The problem - Would you reproduce the data below exactly, please, leaving out its images?

Extracted entries -
+++++
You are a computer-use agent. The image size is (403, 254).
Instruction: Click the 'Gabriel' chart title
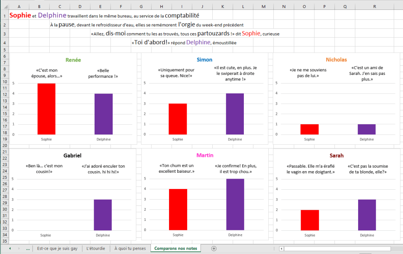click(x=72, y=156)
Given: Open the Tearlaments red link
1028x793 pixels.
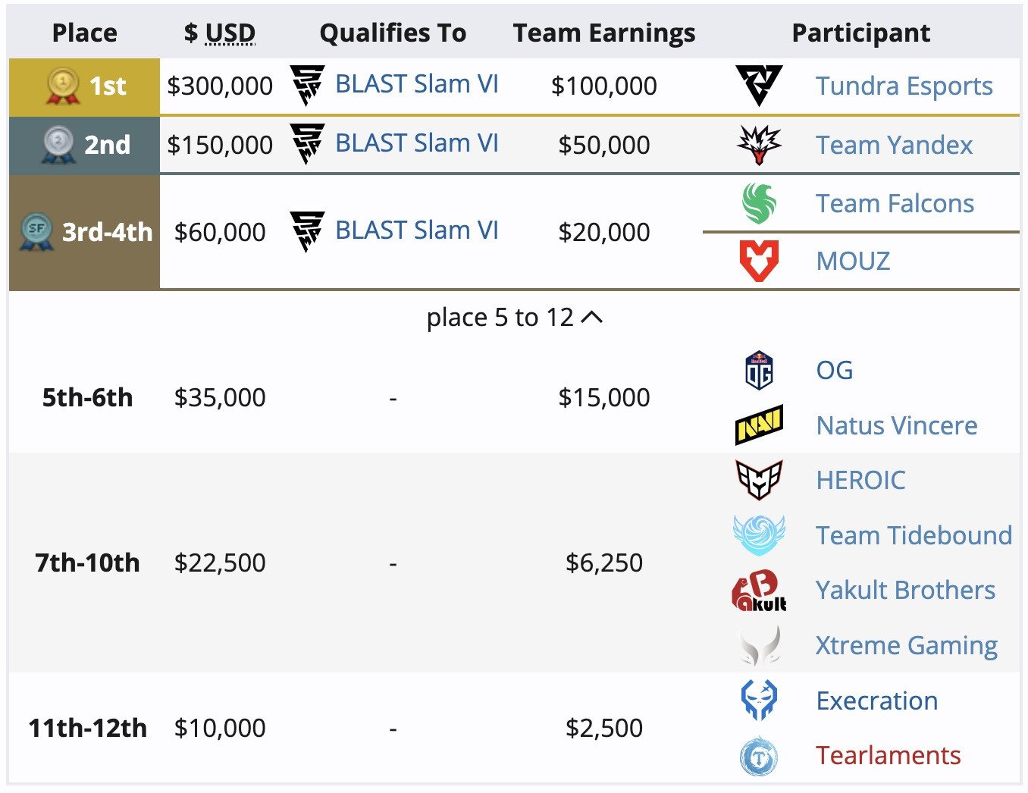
+++++
Answer to this exercise -
You are a computer-use agent. The image size is (403, 254).
Instruction: Click the 'Gabriel' chart title
click(x=72, y=156)
Given: Open the Tearlaments red link
1028x793 pixels.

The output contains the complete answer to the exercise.